• _EXERCISE PROMPT_: Images are to be dropped, and the rest of the data reproduced exactly.

• _DATA SUPPLIED_:
Content starts
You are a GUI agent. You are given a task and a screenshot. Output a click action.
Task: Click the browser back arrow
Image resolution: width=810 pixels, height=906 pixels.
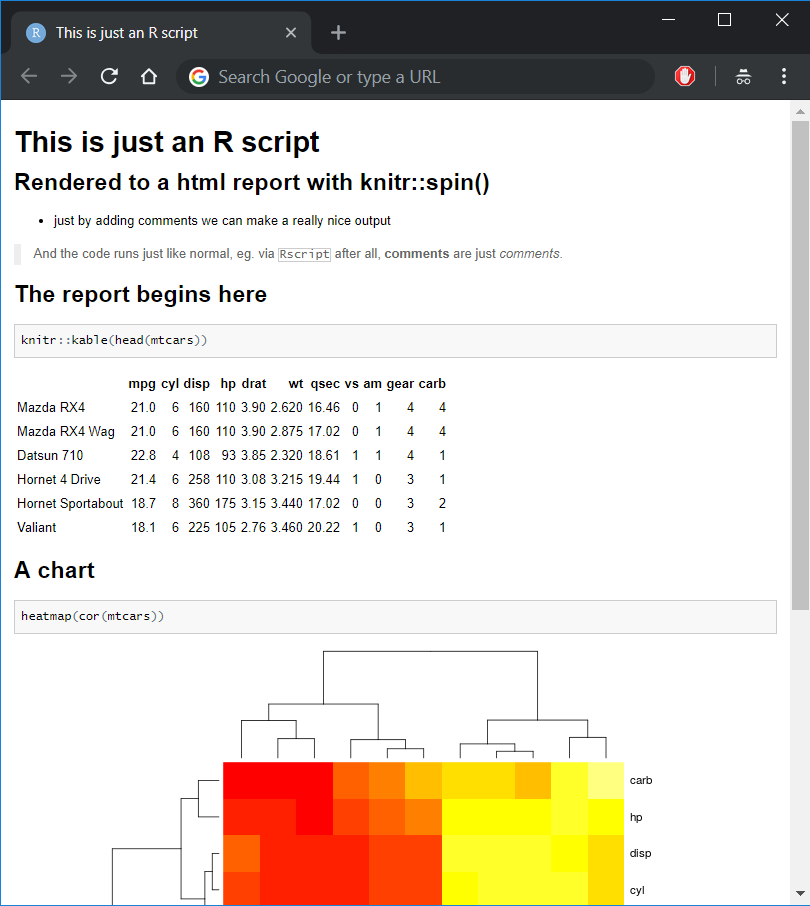[x=29, y=76]
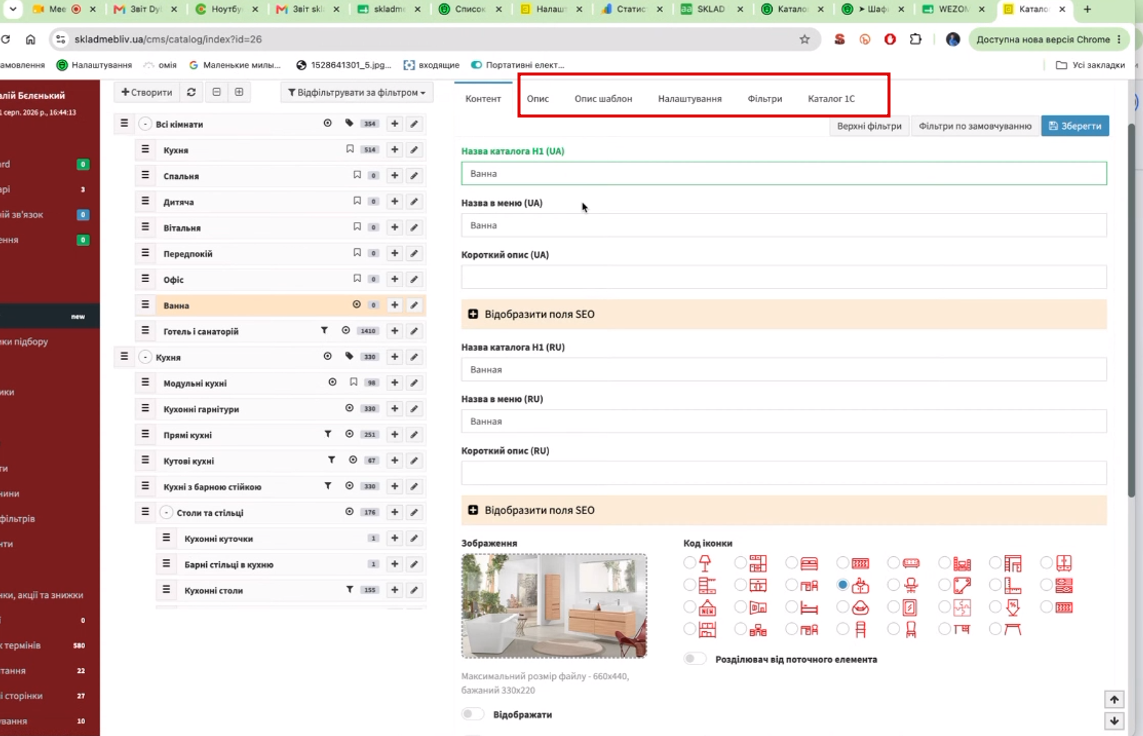Click the bathroom image thumbnail
The height and width of the screenshot is (736, 1143).
[554, 606]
Content ends
• _RESULT OF THIS TASK_:
You are a GUI agent. You are given a task and a screenshot. Output a click action.
Task: Click the browser back arrow
Image resolution: width=810 pixels, height=906 pixels.
[x=29, y=76]
Click the bathroom image thumbnail
The height and width of the screenshot is (736, 1143).
[554, 606]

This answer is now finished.